* _ASSIGNED TASK_: Although the records contain pictures, print none of them; print exactly the lines from the one with "You are a computer-use" through the last line.

* _INPUT RECORDS_:
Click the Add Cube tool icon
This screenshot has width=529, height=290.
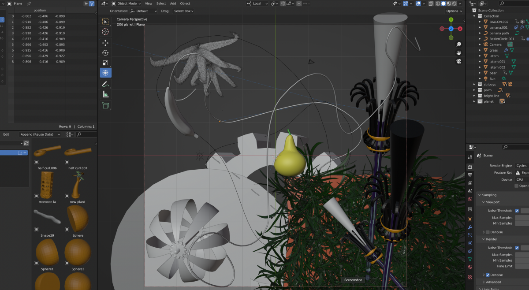tap(105, 105)
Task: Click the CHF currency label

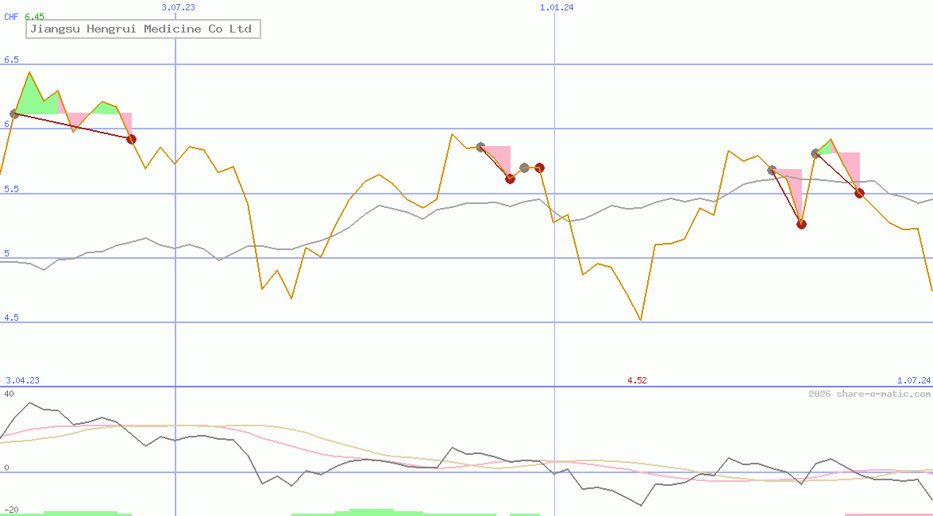Action: pyautogui.click(x=11, y=17)
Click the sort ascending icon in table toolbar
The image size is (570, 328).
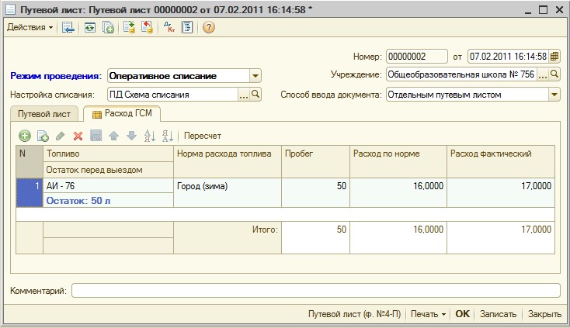pyautogui.click(x=150, y=136)
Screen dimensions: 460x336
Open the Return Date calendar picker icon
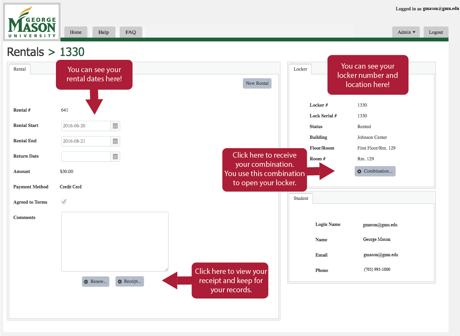coord(115,156)
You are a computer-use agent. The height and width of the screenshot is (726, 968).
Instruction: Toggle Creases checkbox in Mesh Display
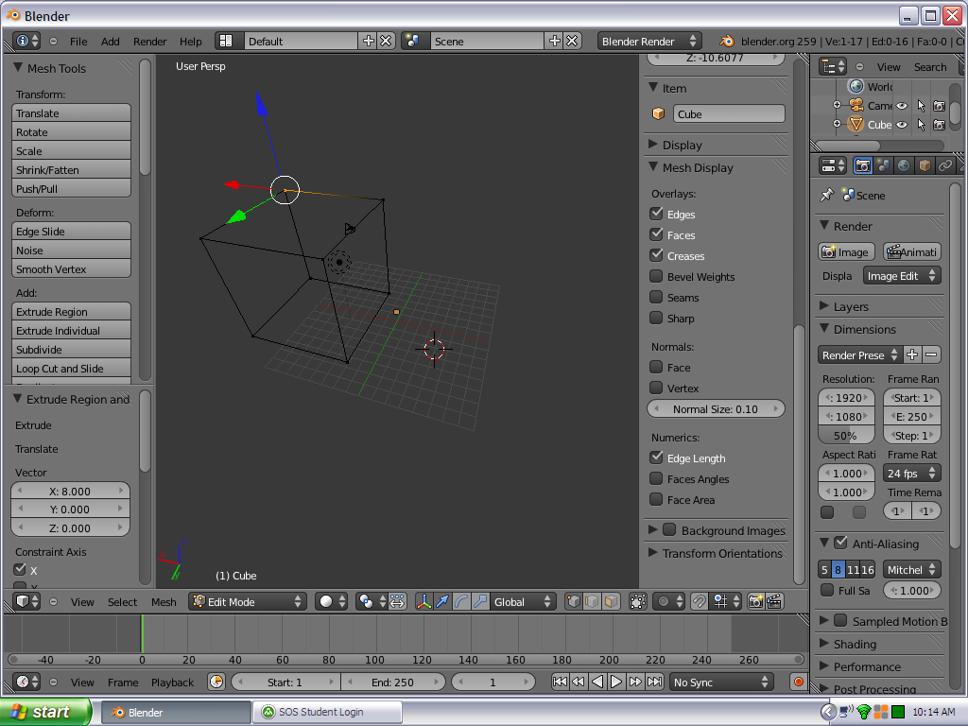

* _PROBLEM SOLUTION_:
You are a computer-use agent. The height and width of the screenshot is (726, 968).
Instruction: Toggle Creases checkbox in Mesh Display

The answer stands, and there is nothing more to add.